13 декабря. Сегодня получил я твое письмо насчет цепей автомобильных. Попробую их предложить в Автомобильный отдел главного военно-технического управления, и если что будет выходить, то пошлю тебе телеграмму. Цена 34 кр[оны] кажется очень дорога. Эти дни я опять изрядно занят разными совещаниями и разговорами, а так все идет по-прежнему. Очень я по вас соскучился, миланчики мои золотые! А все же трудно было бы тут вам теперь жить при этой разрухе. Одному все легче. Сахаришку достанешь фунт-другой глядишь, и жив 1/2 месяца. Большой же компанией прокармливаться очень трудно. Везде грязь, мерзость и запустение улиц, вокзалов, вагонов не поддается никакому описанию. Поезда нетопленные, окна выбиты, обивка со скамеек срезана мародерами-солдатами; вообще, не смотрели бы глаза. И так положительно все и везде. Нет, еще долгонько русскому народу до культуры. Это проклятое самодержавие до того озлобило и развратило народную массу во всю ее толщу, что, пожалуй, пара поколений нужна в более здоровой обстановке, чтобы мы вообще стали походить на людей.

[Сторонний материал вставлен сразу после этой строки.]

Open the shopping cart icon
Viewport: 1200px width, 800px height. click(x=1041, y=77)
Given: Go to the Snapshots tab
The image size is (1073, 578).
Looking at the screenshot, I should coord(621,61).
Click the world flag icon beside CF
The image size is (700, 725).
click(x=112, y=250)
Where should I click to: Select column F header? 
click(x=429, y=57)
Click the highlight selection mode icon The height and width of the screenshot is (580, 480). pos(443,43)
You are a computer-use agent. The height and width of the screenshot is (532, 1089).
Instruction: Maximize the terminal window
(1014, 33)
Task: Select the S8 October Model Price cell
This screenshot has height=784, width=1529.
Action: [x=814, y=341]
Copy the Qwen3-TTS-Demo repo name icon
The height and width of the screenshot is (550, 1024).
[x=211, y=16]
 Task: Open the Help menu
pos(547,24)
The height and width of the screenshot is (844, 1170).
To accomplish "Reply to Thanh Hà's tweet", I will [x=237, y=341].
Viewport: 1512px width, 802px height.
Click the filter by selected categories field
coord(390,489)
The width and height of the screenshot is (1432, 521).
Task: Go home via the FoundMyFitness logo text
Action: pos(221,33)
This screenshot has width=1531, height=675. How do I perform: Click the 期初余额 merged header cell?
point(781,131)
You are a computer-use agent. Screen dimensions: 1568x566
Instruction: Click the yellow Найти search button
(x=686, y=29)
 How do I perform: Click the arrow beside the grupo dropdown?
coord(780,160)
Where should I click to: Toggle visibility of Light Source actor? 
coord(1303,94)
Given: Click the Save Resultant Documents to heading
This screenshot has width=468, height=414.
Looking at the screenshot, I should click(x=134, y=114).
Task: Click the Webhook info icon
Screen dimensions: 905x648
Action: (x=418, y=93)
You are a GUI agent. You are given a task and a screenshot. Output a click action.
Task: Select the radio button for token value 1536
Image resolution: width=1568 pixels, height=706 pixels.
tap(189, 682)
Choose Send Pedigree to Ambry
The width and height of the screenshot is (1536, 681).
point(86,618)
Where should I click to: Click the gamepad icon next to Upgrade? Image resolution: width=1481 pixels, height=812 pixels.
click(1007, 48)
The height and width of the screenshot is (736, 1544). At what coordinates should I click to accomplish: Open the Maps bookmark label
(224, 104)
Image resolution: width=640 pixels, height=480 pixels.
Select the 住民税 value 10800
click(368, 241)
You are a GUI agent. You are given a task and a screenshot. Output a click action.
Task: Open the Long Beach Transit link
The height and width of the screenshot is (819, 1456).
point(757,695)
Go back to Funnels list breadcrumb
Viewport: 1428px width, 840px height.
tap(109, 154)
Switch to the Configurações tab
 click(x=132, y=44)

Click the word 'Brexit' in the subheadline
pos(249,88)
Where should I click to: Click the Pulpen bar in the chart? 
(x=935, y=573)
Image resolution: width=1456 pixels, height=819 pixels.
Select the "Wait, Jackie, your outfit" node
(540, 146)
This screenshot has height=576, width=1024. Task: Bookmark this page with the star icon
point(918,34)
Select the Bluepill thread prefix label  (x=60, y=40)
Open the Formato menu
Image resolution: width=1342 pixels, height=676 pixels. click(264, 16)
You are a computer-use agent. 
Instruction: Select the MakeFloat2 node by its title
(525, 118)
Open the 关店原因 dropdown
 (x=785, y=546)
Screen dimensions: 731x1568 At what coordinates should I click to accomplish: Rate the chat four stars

No 10. 28 декабря [1917 г.]

Милый мой Любанчик и родные детки!

Пишу вам несколько строк перед своим отъездом в Брест-Литовск=3, о чем вы, может быть, будете знать до получения этого письма из газет.

Дело вышло так. Переговоры с немцами дошли до такой стадии, на которой необходимо формулировать если не самый торговый и таможенный договор, то, по крайней мере предварительные условия его. У народных комиссаров, разумеется, нет людей, понимающих что-либо в этой области, и вот они обратились ко мне, прося помочь им при этой части переговоров в качестве эксперта-консультанта. Мне, уже отклонявшему многократно предложения войти к ним в работу, трудно было отклонить в данном случае, когда требовались лишь мои специальные знания и когда оставлять этих политиков и литературоведов одних, значило бы, может быть, допустить ошибки и промахи, могущие больно отразиться и на русской промышленности, и на русских рабочих и крестьянах. Еду я сегодня в десять вечера экстренным поездом на Двинск и далее на Брест. Ты, мой родной Любанчик, пожалуйста, не тревожься за меня, поездка будет в хороших условиях, никакого утомления опасаться для меня нельзя, лично же я чувствовал бы себя неспокойно, отказавшись помочь не данным людям, не правительству, а всей стране в такой момент, когда худо ли, хорошо решается ее будущее. Мой отказ был бы столь же недопустим, как отказ штабного или морского офицера принять участие в назначении военных условий мира или перемирия. И только в таком естестве я и рассматриваю свою задачу. Не медля по возвращении из Бреста я соберусь к вам в Стокгольм. Вероятно, к тому времени, через [...]=4 Нинетта к тому времени выправит себе паспорт.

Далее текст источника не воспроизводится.